▶ [Work request]:
The answer must be every line of the data that holds the word "computer".

▶ [Record excerpts]:
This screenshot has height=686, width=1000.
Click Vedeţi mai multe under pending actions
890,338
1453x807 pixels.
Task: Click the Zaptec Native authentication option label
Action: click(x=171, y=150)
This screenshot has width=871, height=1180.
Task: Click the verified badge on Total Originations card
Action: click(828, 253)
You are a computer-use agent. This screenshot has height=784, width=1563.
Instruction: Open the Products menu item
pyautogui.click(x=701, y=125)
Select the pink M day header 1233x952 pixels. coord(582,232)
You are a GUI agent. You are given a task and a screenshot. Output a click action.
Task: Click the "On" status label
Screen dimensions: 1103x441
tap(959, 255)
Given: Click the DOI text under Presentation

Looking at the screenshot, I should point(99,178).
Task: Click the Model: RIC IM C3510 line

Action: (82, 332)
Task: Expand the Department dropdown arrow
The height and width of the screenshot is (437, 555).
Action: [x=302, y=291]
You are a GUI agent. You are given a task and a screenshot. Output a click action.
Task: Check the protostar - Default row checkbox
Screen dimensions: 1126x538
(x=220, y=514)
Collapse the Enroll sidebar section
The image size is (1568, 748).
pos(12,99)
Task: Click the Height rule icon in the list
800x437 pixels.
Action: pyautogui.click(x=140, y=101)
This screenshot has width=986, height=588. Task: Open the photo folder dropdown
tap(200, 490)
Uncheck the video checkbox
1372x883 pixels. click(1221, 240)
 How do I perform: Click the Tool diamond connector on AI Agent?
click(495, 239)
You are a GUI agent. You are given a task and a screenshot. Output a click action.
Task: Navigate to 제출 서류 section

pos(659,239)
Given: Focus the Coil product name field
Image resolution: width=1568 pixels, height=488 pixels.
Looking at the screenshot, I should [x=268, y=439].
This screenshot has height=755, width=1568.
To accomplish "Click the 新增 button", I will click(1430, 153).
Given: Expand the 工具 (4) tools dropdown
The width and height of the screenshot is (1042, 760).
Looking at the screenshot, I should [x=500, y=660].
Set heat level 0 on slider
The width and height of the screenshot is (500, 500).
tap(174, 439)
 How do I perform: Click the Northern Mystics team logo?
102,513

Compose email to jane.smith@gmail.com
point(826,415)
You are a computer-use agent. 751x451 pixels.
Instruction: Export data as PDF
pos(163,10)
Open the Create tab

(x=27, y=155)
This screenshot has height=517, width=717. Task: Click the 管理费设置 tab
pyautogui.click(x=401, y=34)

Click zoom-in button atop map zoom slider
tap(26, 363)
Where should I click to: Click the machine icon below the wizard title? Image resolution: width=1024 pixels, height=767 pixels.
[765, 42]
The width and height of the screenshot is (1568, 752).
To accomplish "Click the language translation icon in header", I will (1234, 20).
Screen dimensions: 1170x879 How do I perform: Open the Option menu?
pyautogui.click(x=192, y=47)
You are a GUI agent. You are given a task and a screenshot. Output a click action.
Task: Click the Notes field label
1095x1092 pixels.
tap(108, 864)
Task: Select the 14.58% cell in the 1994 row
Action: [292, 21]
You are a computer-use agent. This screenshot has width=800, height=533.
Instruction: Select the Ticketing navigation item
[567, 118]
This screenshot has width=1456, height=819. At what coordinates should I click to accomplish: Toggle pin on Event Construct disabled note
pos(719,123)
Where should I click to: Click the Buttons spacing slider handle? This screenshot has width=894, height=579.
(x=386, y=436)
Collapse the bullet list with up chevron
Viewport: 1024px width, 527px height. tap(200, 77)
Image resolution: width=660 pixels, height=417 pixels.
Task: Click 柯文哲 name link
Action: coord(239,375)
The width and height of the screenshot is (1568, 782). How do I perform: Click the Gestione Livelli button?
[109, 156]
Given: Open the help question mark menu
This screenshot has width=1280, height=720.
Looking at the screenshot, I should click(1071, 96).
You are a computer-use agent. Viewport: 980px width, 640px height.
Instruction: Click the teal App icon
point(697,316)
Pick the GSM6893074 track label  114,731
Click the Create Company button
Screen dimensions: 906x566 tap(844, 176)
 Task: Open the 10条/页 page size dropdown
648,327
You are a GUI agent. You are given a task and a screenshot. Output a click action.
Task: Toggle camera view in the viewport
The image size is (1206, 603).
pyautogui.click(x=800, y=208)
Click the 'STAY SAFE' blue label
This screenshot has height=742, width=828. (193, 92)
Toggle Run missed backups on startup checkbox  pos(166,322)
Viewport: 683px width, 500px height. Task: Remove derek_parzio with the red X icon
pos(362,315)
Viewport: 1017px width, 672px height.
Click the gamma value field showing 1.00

▶ [Answer area]:
You are a computer-use agent. This screenshot has height=784, width=1563.
You are a computer-use agent. 751x451 pixels.
You are a computer-use agent. This screenshot has width=800, height=533.
You are a computer-use agent. Viewport: 980px width, 640px height.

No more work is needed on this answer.